### [Given records]
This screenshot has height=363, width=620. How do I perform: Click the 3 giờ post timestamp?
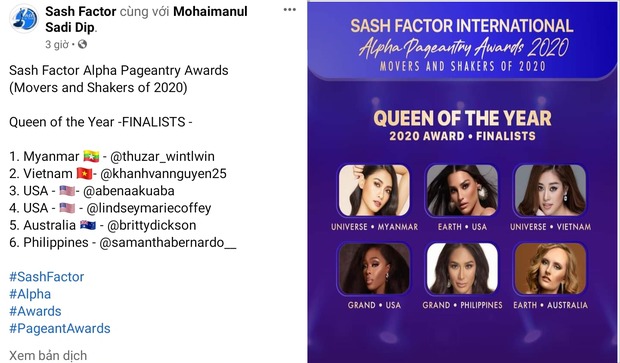click(57, 44)
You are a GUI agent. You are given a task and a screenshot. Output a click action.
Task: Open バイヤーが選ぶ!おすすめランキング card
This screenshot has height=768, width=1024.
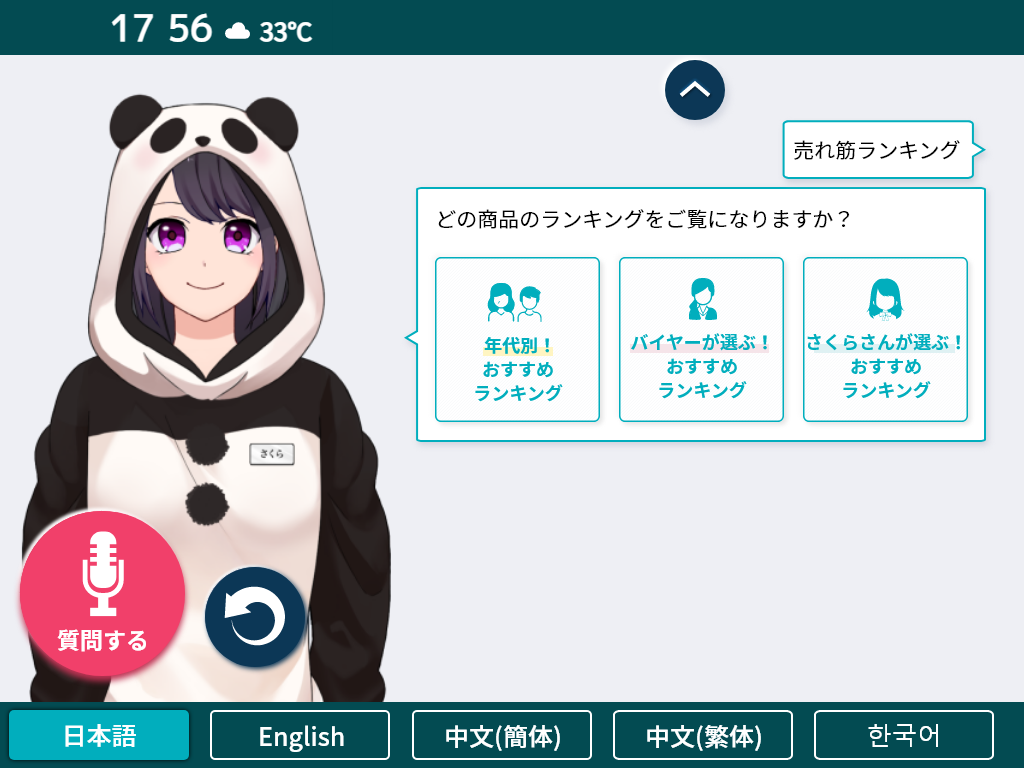[x=701, y=340]
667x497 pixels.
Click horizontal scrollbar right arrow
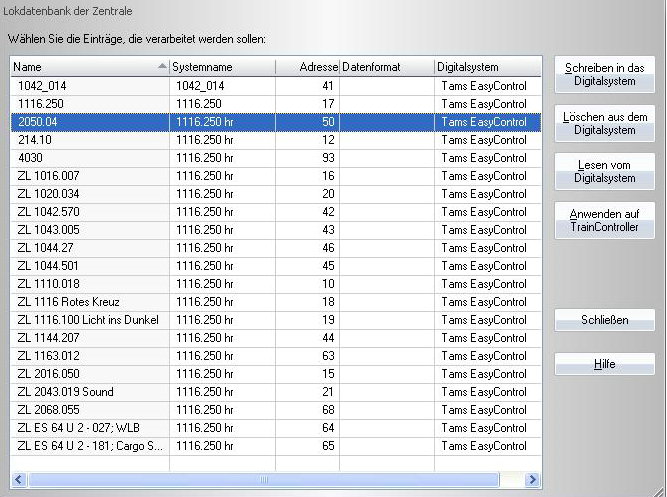coord(532,480)
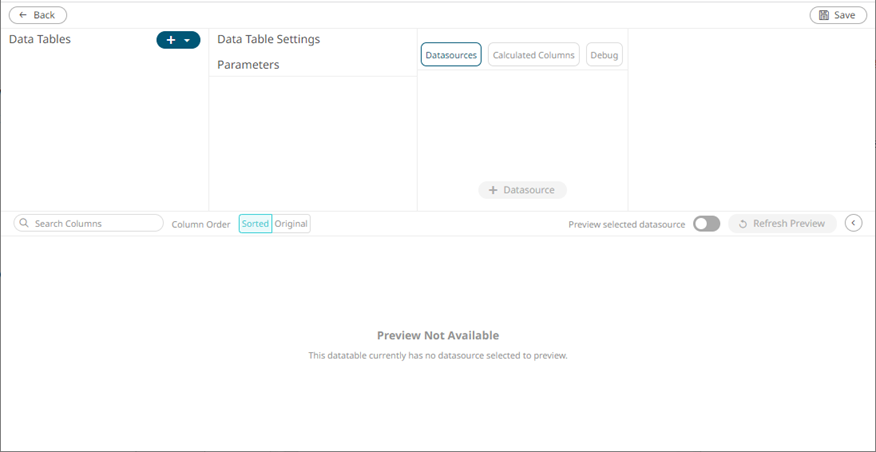Open the Debug tab
The height and width of the screenshot is (452, 876).
click(604, 55)
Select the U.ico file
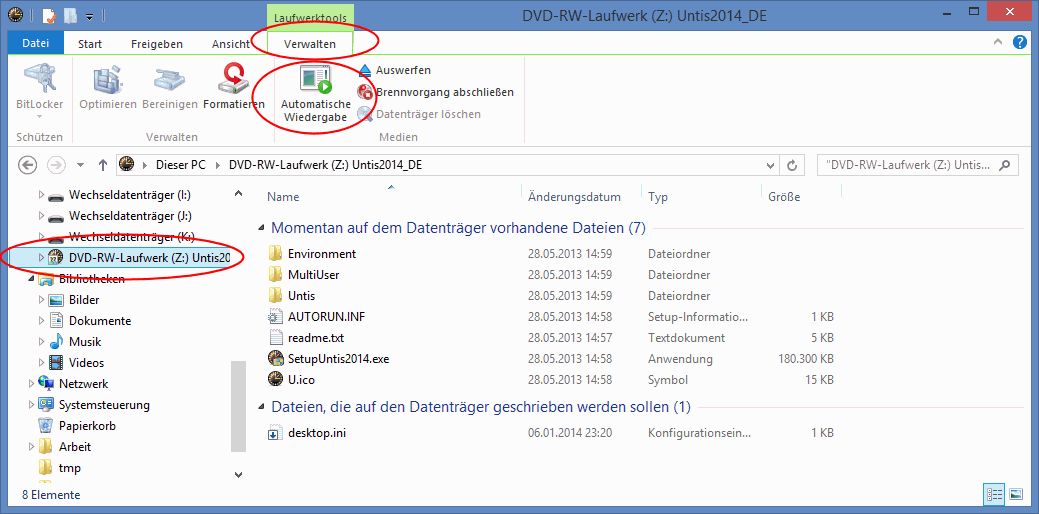 click(304, 379)
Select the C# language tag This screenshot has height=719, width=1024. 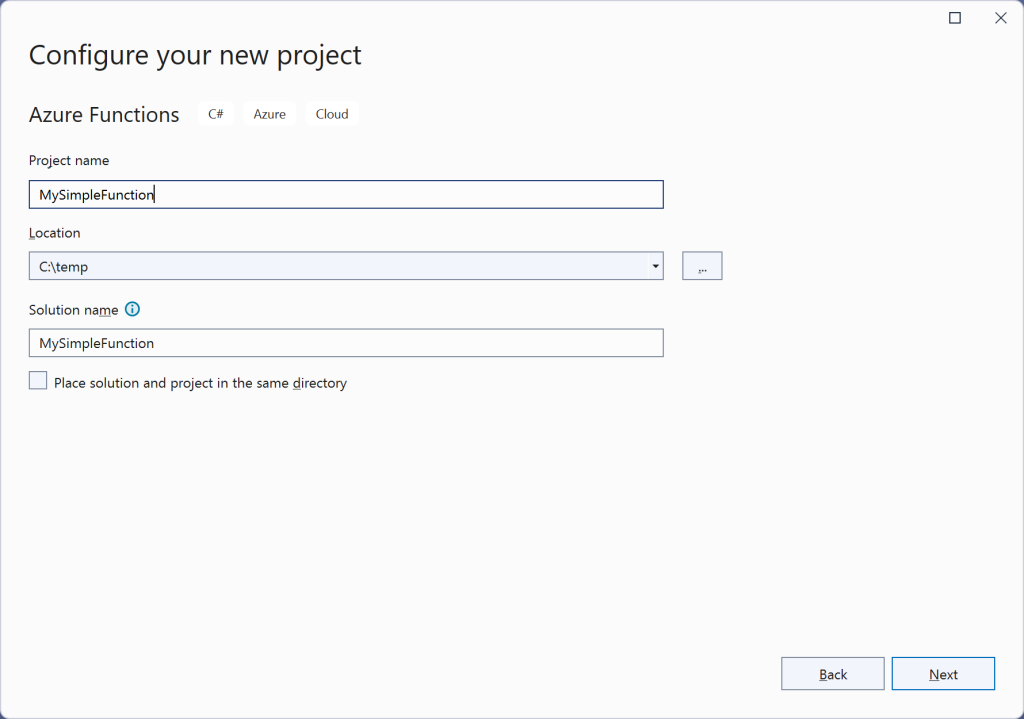coord(215,113)
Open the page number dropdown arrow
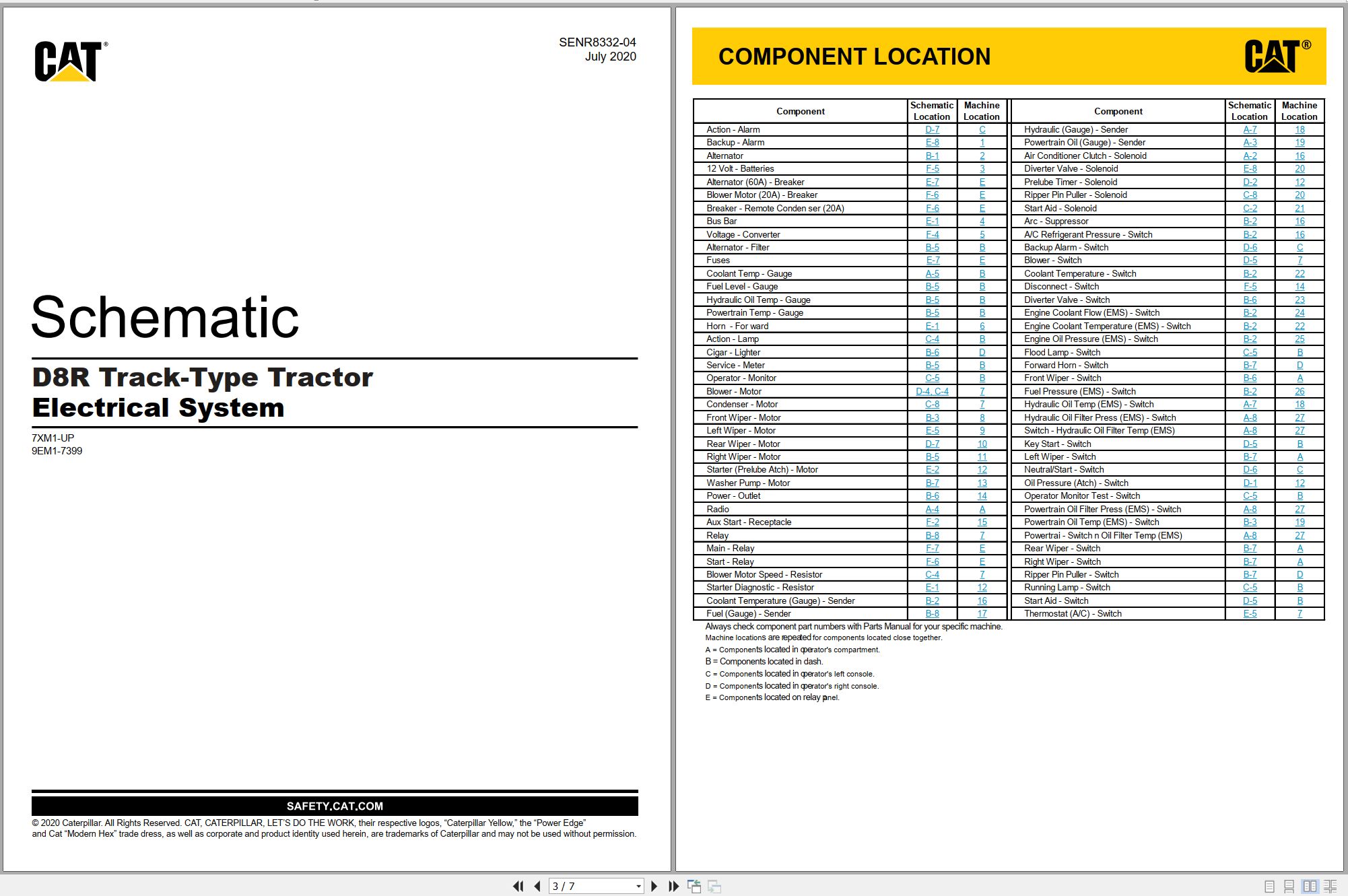Image resolution: width=1348 pixels, height=896 pixels. pos(638,887)
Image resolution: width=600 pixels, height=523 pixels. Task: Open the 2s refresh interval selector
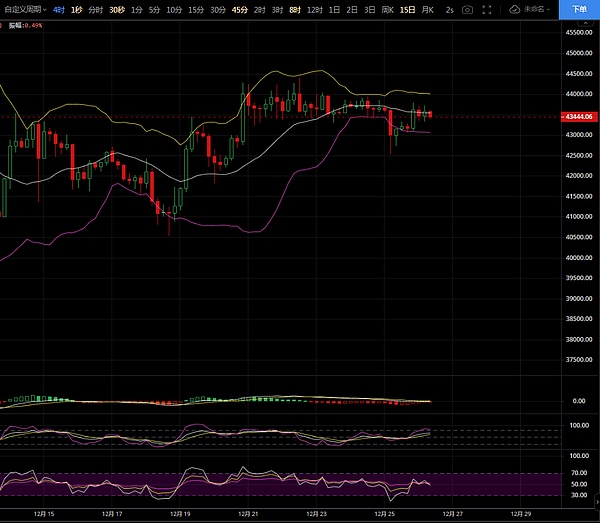point(450,9)
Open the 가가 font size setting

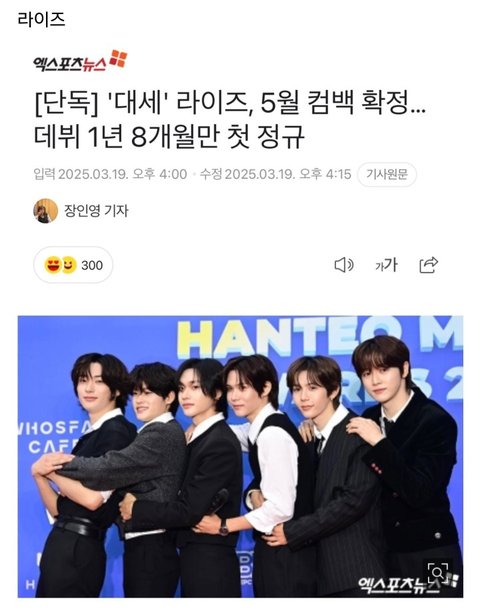click(386, 265)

### [Goal]
Update the data from its start through the line that contains "click(604, 55)", replacing "scrollbar" with "scroll bar" and leaving everything else unchanged. Leave the pictures out of your answer.

### [Written solution]
This screenshot has height=363, width=620. How do I perform: Click the 3 giờ post timestamp?
click(57, 44)
You are a GUI agent. You are given a task and a screenshot. Output a click action.
Task: Open バイヤーが選ぶ!おすすめランキング card
This screenshot has height=768, width=1024.
[x=701, y=340]
667x497 pixels.
Click horizontal scroll bar right arrow
coord(532,480)
Open the Debug tab
The height and width of the screenshot is (452, 876).
click(604, 55)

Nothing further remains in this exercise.